Dan Wheldon, who was killed in a fiery crash in Las Vegas Sunday, was one of Britain's most successful race car drivers and one of the rare few foreign drivers who made it big in the United States.

Wheldon, who died aged 33, was just one of two British drivers to win America's most famous race, the Indy 500, on more than one occasion. He won it in 2005 and again this year, which was the 100th anniversary of the race.

He was also runner-up in 2009 and 2010 and won the IndyCar Series title in 2005 with a series record six wins.

Wheldon began racing karts when he was four years old and progressed through the junior ranks in his homeland before deciding to move to the U.S. in 1999.
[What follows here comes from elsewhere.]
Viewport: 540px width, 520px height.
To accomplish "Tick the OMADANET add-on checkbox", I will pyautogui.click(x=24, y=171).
In 2002, he was called up to IndyCar as a test driver, racing in two events, and got a full-time drive with the Andretti team the next season.
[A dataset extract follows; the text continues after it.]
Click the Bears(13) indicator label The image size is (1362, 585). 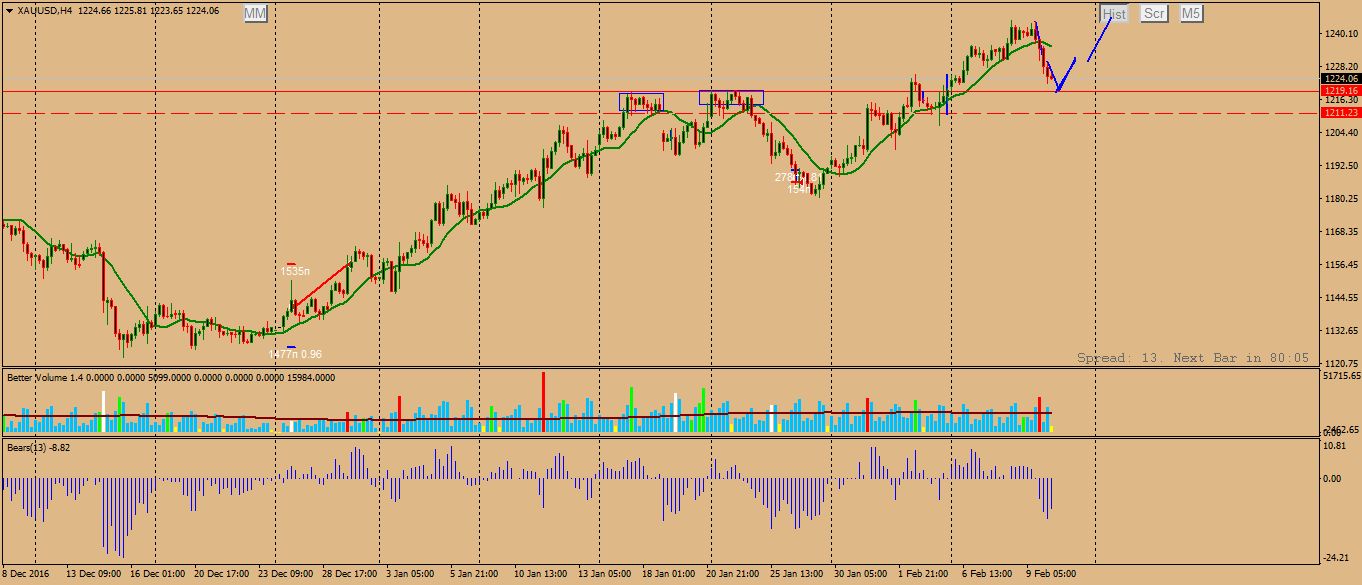(38, 447)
In 2003, he was named rookie of the year. The following season, he won three races and finished second in the championship.

The Englishman won the title in 2005 and his first Indy 500 that same season, and almost won a second title in 2006 despite switching teams. He finished level on points with Sam Hornish but lost the title to the American on a countback.

Wheldon flirted with the idea of moving to Formula One and was offered a drive with the BMW Sauber team but turned it down when he was not guaranteed a permanent seat.

He changed teams to Panther Racing in 2009 and did not win a race in either the 2009 or 2010 seasons, although he finished runner-up at Indianapolis both times.

Wheldon was replaced at Panther this season by JR Hildebrand, a young rising star, and did not have a regular drive though he signed a deal to drive with the Bryan Herta Autsport team for the Indy 500.

Hildebrand looked set to win the race but crashed on the last bend, allowing Wheldon to slip past him and triumph for the second time. He was only the 18th man to win the race more than once and the second Briton, after Dario Franchitti.

Wheldon lived in Florida and was survived by his wife and their two young sons.